Edited starter script
#10
by
happycube
- opened
Had a bit of trouble getting started, so here's my modified version with pip instructions. I ran this on an Ubuntu 22.04 system with a 3090, but from what I can tell it needs 9GB vram so a 3060 should do fine too.
'''
I created a new venv and then ran these commands to load transformers + other dependancies:
pip install torch==2.0.1+cu118 torchvision==0.15.2+cu118 torchaudio==2.0.2 --index-url https://download.pytorch.org/whl/cu118
pip install wheel
pip install transformers accelerate flash-attn bitsandbytes
'''
import torch
from transformers import BitsAndBytesConfig, AutoModelForCausalLM, AutoTokenizer, pipeline
torch.random.manual_seed(0)
model_id = "microsoft/Phi-3-medium-128k-instruct"
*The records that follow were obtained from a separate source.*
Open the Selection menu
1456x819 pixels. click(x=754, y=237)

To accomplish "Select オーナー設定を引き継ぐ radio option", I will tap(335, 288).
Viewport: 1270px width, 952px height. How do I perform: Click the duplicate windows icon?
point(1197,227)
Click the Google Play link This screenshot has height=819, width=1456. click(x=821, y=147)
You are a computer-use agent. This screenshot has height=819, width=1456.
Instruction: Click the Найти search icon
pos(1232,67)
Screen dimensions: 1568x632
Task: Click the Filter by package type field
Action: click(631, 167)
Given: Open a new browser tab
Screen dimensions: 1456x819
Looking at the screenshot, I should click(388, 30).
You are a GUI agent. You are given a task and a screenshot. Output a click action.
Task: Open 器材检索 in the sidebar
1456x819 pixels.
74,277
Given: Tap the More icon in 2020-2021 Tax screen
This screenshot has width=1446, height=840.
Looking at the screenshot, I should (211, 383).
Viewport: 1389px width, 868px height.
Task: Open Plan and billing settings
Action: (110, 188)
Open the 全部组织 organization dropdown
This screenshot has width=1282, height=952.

quantization_config = BitsAndBytesConfig(llm_int8_threshold=200.0)
model = AutoModelForCausalLM.from_pretrained(
model_id,
device_map="cuda",
torch_dtype="auto",
trust_remote_code=True,
quantization_config=quantization_config,
attn_implementation="flash_attention_2",
)
tokenizer = AutoTokenizer.from_pretrained(model_id)
messages = [
{"role": "user", "content": "Can you provide ways to eat combinations of bananas and dragonfruits?"},
{"role": "assistant", "content": "Sure! Here are some ways to eat bananas and dragonfruits together: 1. Banana and dragonfruit smoothie: Blend bananas and dragonfruits together with some milk and honey. 2. Banana and dragonfruit salad: Mix sliced bananas and dragonfruits together with some lemon juice and honey."},
{"role": "user", "content": "What about solving an 2x + 3 = 7 equation?"},
]
pipe = pipeline(
"text-generation",
model=model,
tokenizer=tokenizer,
)
generation_args = {
"max_new_tokens": 500,
"return_full_text": False,
#"temperature": 0.0,
"do_sample": False,
}
output = pipe(messages, **generation_args)
print(output[0]['generated_text'])